Prompt: Strip the pictures and reproduce the rest of the listing exactly.

Dataset extract:
###

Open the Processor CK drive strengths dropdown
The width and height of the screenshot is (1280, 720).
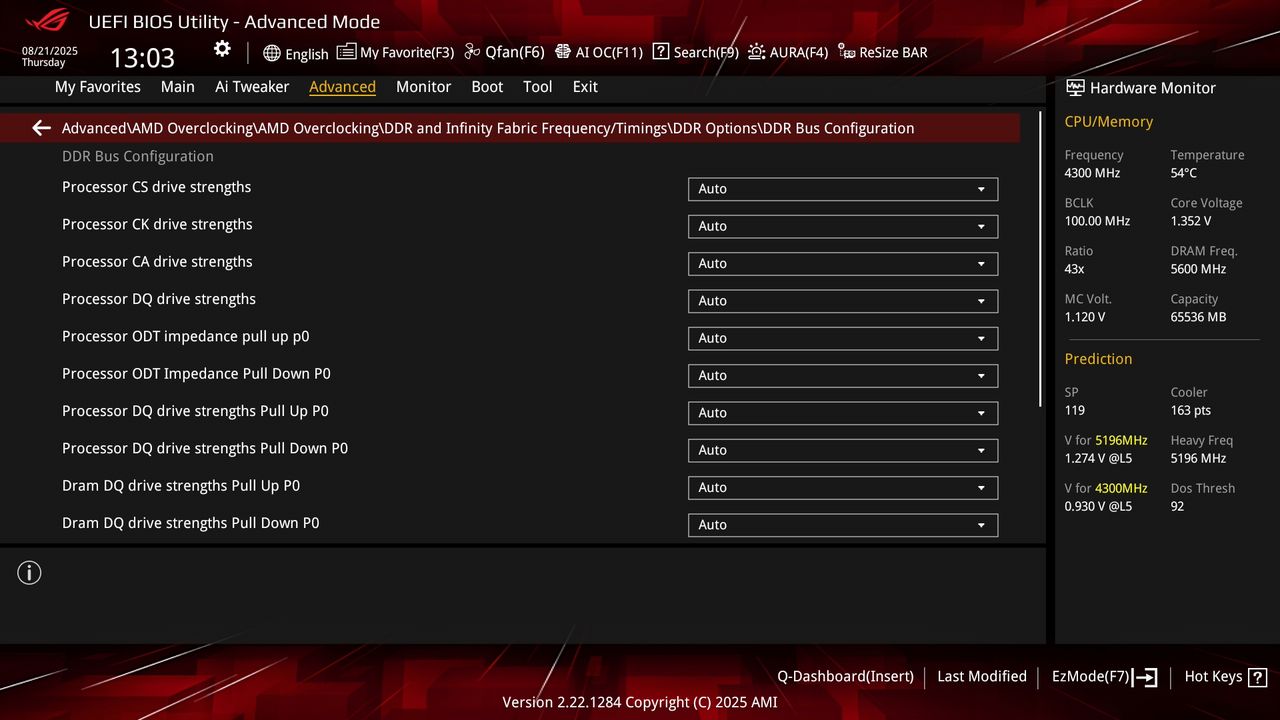tap(842, 226)
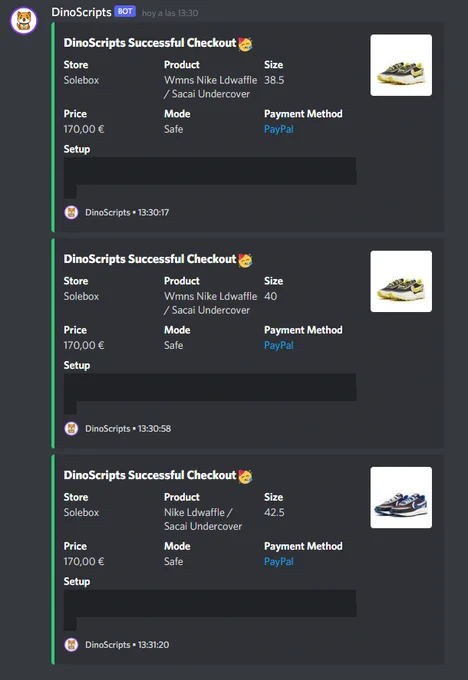
Task: Click the footer avatar icon next to 13:30:17
Action: [x=71, y=212]
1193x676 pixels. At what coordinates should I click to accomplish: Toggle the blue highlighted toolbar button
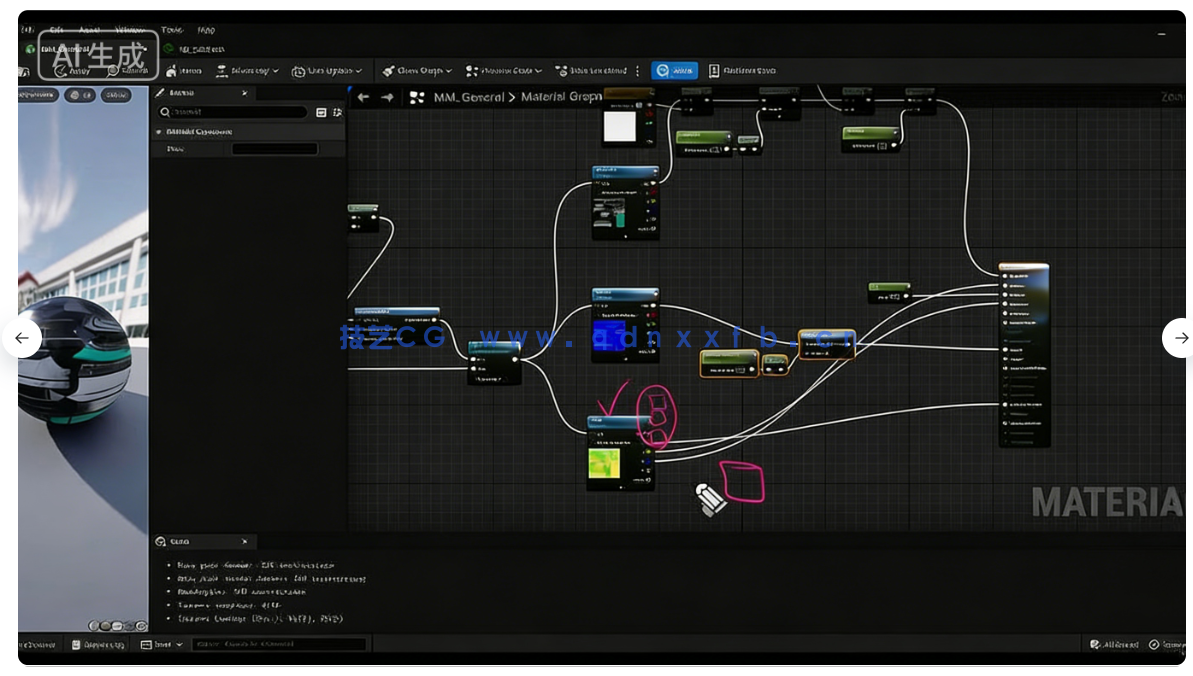pyautogui.click(x=674, y=71)
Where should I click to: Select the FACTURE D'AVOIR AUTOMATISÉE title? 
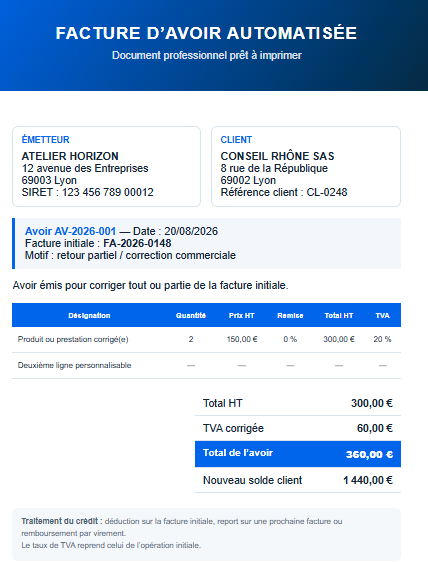coord(206,33)
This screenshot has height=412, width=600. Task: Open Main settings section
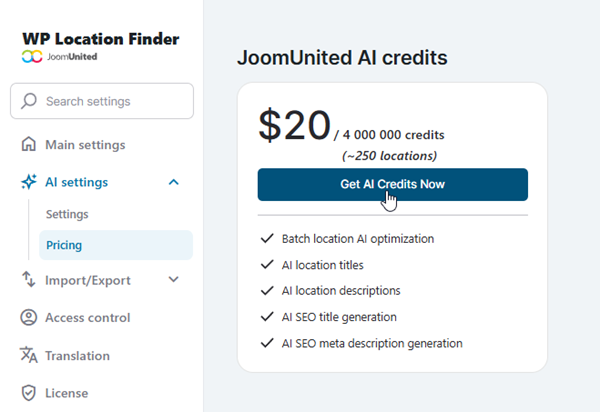point(85,145)
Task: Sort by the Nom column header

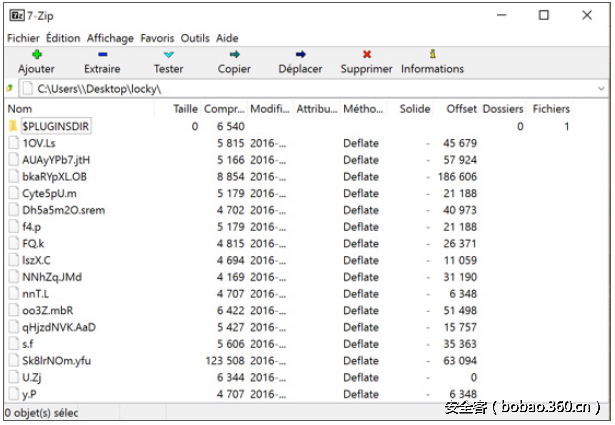Action: click(x=20, y=109)
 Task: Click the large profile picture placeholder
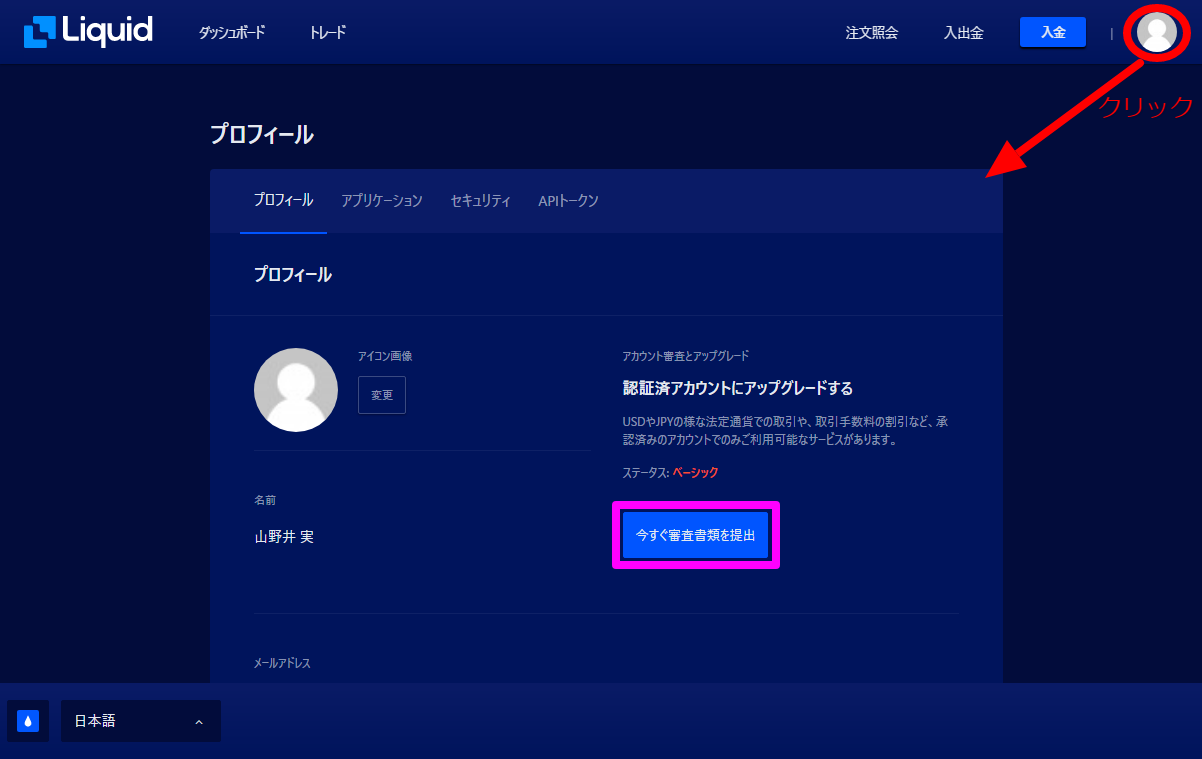click(x=296, y=390)
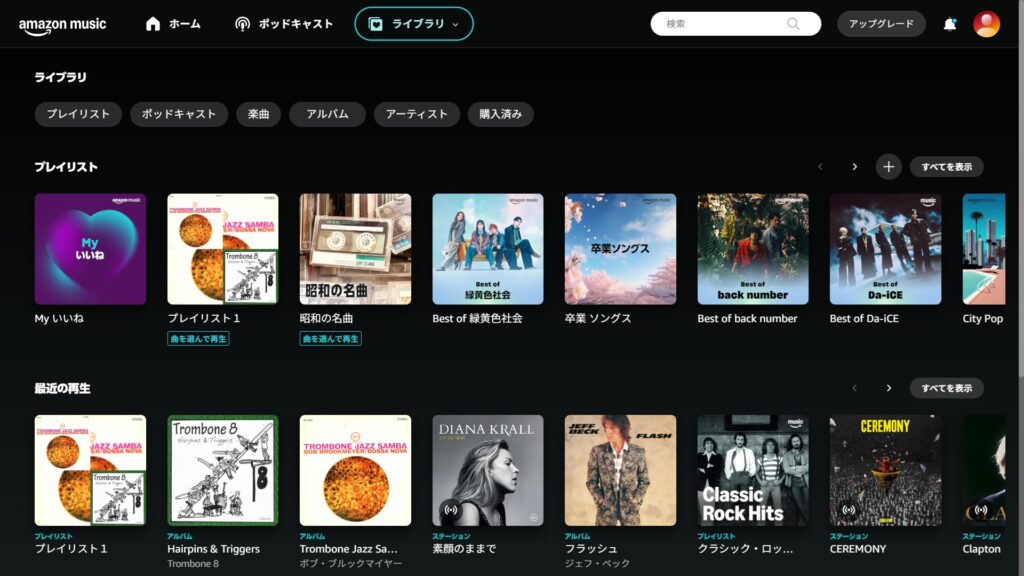Viewport: 1024px width, 576px height.
Task: Click the station icon on CEREMONY cover
Action: pos(848,510)
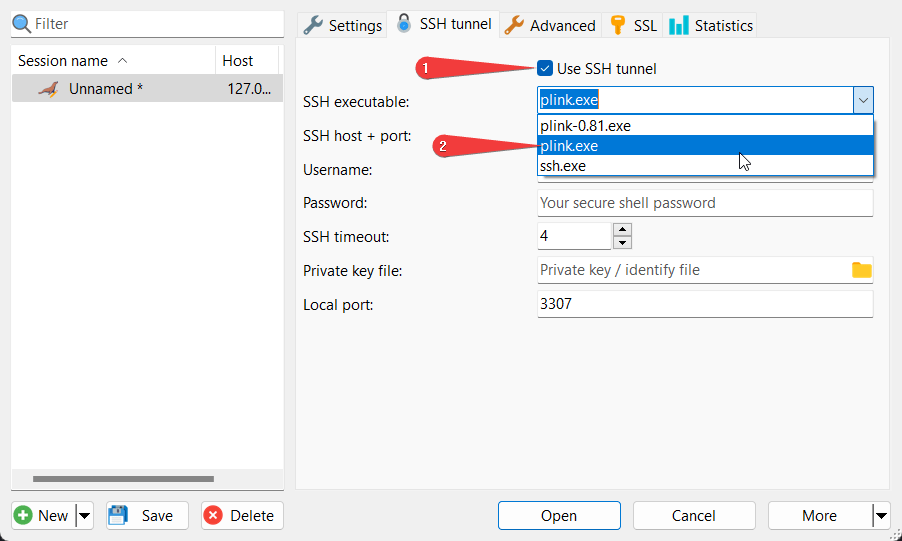This screenshot has height=541, width=902.
Task: Expand the More button arrow
Action: (880, 516)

###

Solution for this task:
Open the Processor CK drive strengths dropdown
The width and height of the screenshot is (1280, 720).
tap(842, 226)
Task: Click the footer avatar icon next to 13:30:17
Action: [x=71, y=212]
1193x676 pixels. At what coordinates should I click to accomplish: Toggle the blue highlighted toolbar button
pyautogui.click(x=674, y=71)
Where should I click to: Select the FACTURE D'AVOIR AUTOMATISÉE title? 
coord(206,33)
This screenshot has height=412, width=600. Task: Open Main settings section
point(85,145)
Task: Sort by the Nom column header

Action: click(x=20, y=109)
 Task: Click the large profile picture placeholder
click(x=296, y=390)
Viewport: 1024px width, 576px height.
Task: Click the station icon on CEREMONY cover
Action: pos(848,510)
This screenshot has height=541, width=902.
Task: Expand the More button arrow
Action: (880, 516)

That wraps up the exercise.